■ **WHAT IS EXPECTED**: Quote every one of the following records word for word, with no changes.

## BEGIN PROVIDED INFORMATION

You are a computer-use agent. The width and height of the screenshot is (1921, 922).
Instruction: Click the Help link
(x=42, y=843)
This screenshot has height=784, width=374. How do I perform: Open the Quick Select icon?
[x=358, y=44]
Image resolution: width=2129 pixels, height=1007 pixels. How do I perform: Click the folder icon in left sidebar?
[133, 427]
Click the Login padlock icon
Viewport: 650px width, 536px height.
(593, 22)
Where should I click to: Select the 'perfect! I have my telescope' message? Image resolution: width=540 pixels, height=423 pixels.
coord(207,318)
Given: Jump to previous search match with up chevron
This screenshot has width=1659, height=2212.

## END PROVIDED INFORMATION

■ **ANSWER TO THIS EXERCISE**:
You are a computer-use agent. The width and height of the screenshot is (1921, 922).
Instruction: Click the Help link
(x=42, y=843)
This screenshot has height=784, width=374. How do I perform: Open the Quick Select icon?
[x=358, y=44]
Image resolution: width=2129 pixels, height=1007 pixels. How do I perform: Click the folder icon in left sidebar?
[133, 427]
Click the Login padlock icon
Viewport: 650px width, 536px height.
(593, 22)
Where should I click to: Select the 'perfect! I have my telescope' message? Image resolution: width=540 pixels, height=423 pixels.
coord(207,318)
Given: Jump to previous search match with up chevron
This screenshot has width=1659, height=2212.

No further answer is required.